Recently, Pentaho Labs has pursued the same path with Apache Spark, and today it announced the native integration of Pentaho Data Integration (PDI) with Apache Spark, which will enable the orchestration of Spark jobs.
PDI is essentially a portable ‘data machine’ for ETL, which can be deployed as a stand-alone Pentaho cluster or inside a Hadoop cluster through MapReduce or YARN. Tuesday’s announcement adds Spark to the mix, enabling even faster big data ETL processing. ETL designers can design, test and tune ETL jobs in PDI using its graphical design environment and then run them at scale on Spark.
Apache Spark is a cluster computing framework designed to sit on top of Hadoop Distributed File System (HDFS) in place of Hadoop MapReduce. With support for in-memory cluster computing, Spark can achieve performance up to 100x faster than Hadoop MapReduce in memory or 10x faster on disk.
Spark can be an excellent compute engine for data processing workflows, advanced analytics, stream processing and business intelligence/visual analytics. But Spark is still young — it only got its v1.0 release 12 months ago — and it’s still pretty tricky to work with.
For one thing, says Pentaho Cofounder and CTO James Dixon, the Spark use cases in production out in the wild are almost all data science use cases.
“That’s what it was created for — a single-user data science tool,” Dixon says. “It wasn’t designed for streaming, but there’s Spark Streaming. It wasn’t designed for SQL, but there’s Spark SQL.”
Memory management with Spark is particularly difficult, he says.
“As a user of Spark, you’re expected to know whether the amount of data you have will fit into memory,” he says. “There are four different memory modes and you have to choose the right one.”
It gets more complicated if you add multiple users. Then you need to understand the memory footprint of everyone that wants to use Spark concurrently.
That said, Spark SQL is orders of magnitude faster than Hive, Dixon says, and even has significant promise compared with Impala.
“There’s an enormous amount of promise,” he says. “I’m not skeptical of the technology, but I’m skeptical of a lot of the hype out there at the moment.
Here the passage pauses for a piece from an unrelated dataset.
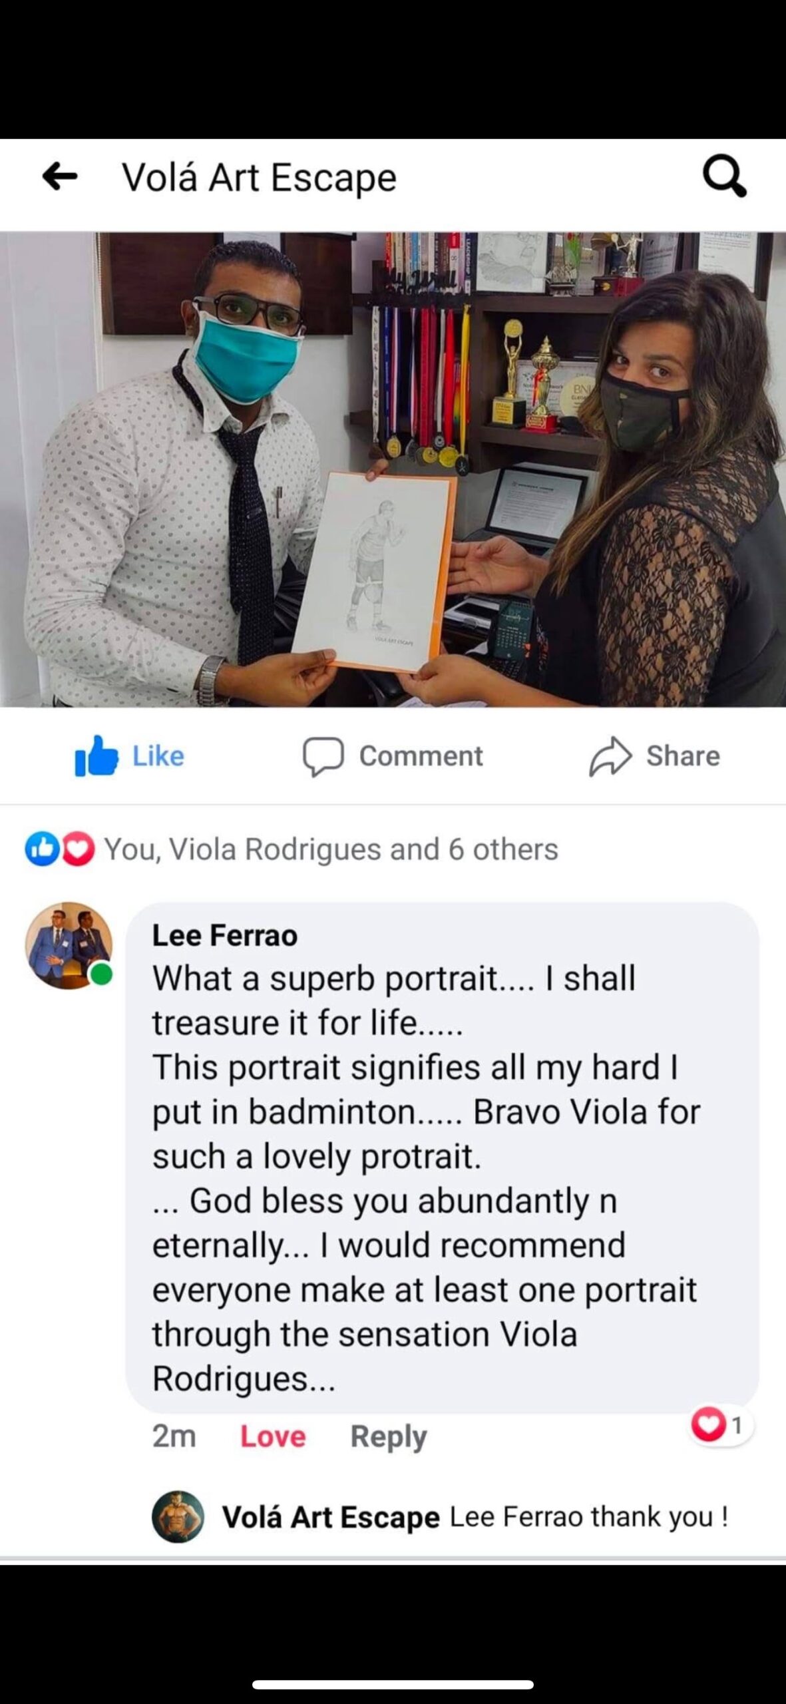The image size is (786, 1704).
Task: Click the Share button label
Action: click(684, 756)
There are people out there saying things about Spark that are very unrealistic.”
Dixon notes that Pentaho Labs has been experimenting with possible Spark use cases based on its big data blueprints and sizing the enterprise market opportunity for Spark for the past two years. In the Hadoop market, Pentaho has seen use cases coalesce around three broad categories in the past several years: data warehouse optimization, streamlining data sources into a ‘data refinery’ and blending operational data sources and big data sources to obtain a 360-degree view of customers.
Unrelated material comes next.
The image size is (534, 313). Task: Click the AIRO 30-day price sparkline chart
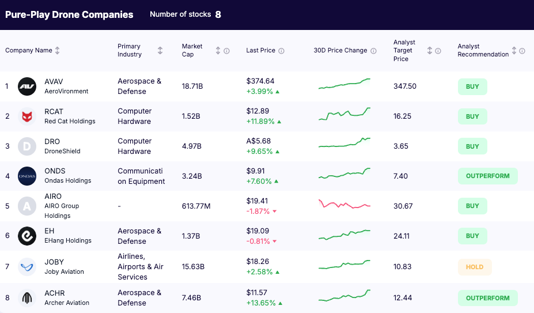344,205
“For the first five to seven years of Hadoop, we didn’t have these patterns,” he says. “Now throw Spark into the mix and we’re back at square one. [As an industry] we’re not really sure what this technology can be used for, what it should be used for.”
But that’s the reason Pentaho Labs exists, Dixon says. For now, Pentaho Data Integration for Apache Spark is available in Pentaho Labs. Pentaho plans to make it generally available in June 2015.